EXERCISES:
- 1) According to the case study on Bayer's herbicide platform, why did the team need to move farmers gradually toward digital tools before trying a digital marketplace?
- 2) Extend the case study on Bayer's herbicide platform, picking up after its final sentence in the "MVP Design and Touchpoints" section.

SELECTION:
★ ★ ★ ★ ★ ★ ★

As the lead service designer and strategist on the team, it was my task to help define the vision and opportunity area for Bayer’s new digital platform for custom herbicide solutions. I approached this problem by planning a week-long design sprint with our client; working through mapping the herbicide industry landscape and deep diving into personas and user needs through interviews with on the ground sales teams. By mapping the opportunity space and distilling user insights, I was able to help Bayer identify a unique area of opportunity and develop a future vision and roadmap for an integrated digital sales channel.
With the direction secured, It was my responsibility to lead the creation of an MVP to test and validate the opportunity. In this capacity I was in charge of creating user flows and technical specifications of the product, working closely with UX/UI designers to take wireframe sketches into tangible prototypes, and working with development teams to plan the information architecture, database structure, and application infrastructure.
We developed and tested figma prototype with farmers and successfully launched an MVP to live users for the 2022 rice growing season. We have gathered feedback from the MVP and are now preparing for a wider 2023 release.
# MVP Design and Touchpoints
Before we could even attempt a digital marketplace, we knew we had to gradually shift user behavior from a traditional pen and paper, to one where farmers were comfortable using digital tools as their primary interface.

★ ★ ★ ★ ★ ★ ★

RECORDED DATA:
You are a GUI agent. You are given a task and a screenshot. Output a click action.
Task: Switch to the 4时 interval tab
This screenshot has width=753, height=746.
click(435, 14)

★ ★ ★ ★ ★ ★ ★

THE ANSWERS:
- 1) Farmers were used to a traditional pen-and-paper process. The team judged that user behavior had to shift until farmers were comfortable using digital tools as their main interface before a digital marketplace could be attempted.

- 2)
To do this, we decided that digitally transforming the current sales and onboarding process would be the most seamless way to get both farmers, and sales teams to adopt new digital-first behaviors. We didn’t want to change the current process, but demonstrate how much easier and powerful it could be with digital tools by alleviating existing pain points, such as tracking and reporting of weeds, and showcasing innovative new possibilities, like tailored and customized herbicide prescriptions according to the specifics of each individual rice field.
I looked at our user journey and identified key interactions that would define our user experience, and worked to make sure these moments delivered a ‘wow’ — that feeling when ‘something just works’ and better than expected, both on a functional and emotional level.
One of these moments that I designed was a method for asynchronous account creation. Allowing sales teams to onboard farmers without interrupting the flow during a face-to-face conversation. Another was a micro-interaction, delaying the display of the customized results screen with ‘analyzing’ screen. In user-testing, the customized herbicide recommendations were generated too fast, making one of our core technological innovations feel cheap rather than significant. I added emotionally affective success states at the end of the onboarding flow to help emphasize the closing of a deal, and facilitate the closing of the sales discussion. I also helped to overhaul the visual design of the application, to help our experience feel more inline with a contemporary web application, than an engineering-first b2b tool.
# Surprising Insights
We learned from early user testing that, as expected, cost and effort were key deciding factors for farmers. What was unexpected however, was that commercial rice farmers were very open to new and innovative solutions. We found that farmers love to boast about having the newest and greatest solutions, and most surprisingly, that they are avid social media users and consumers. Farmers regularly update each other with either local or friend groups, and many follow farming influencers on YouTube.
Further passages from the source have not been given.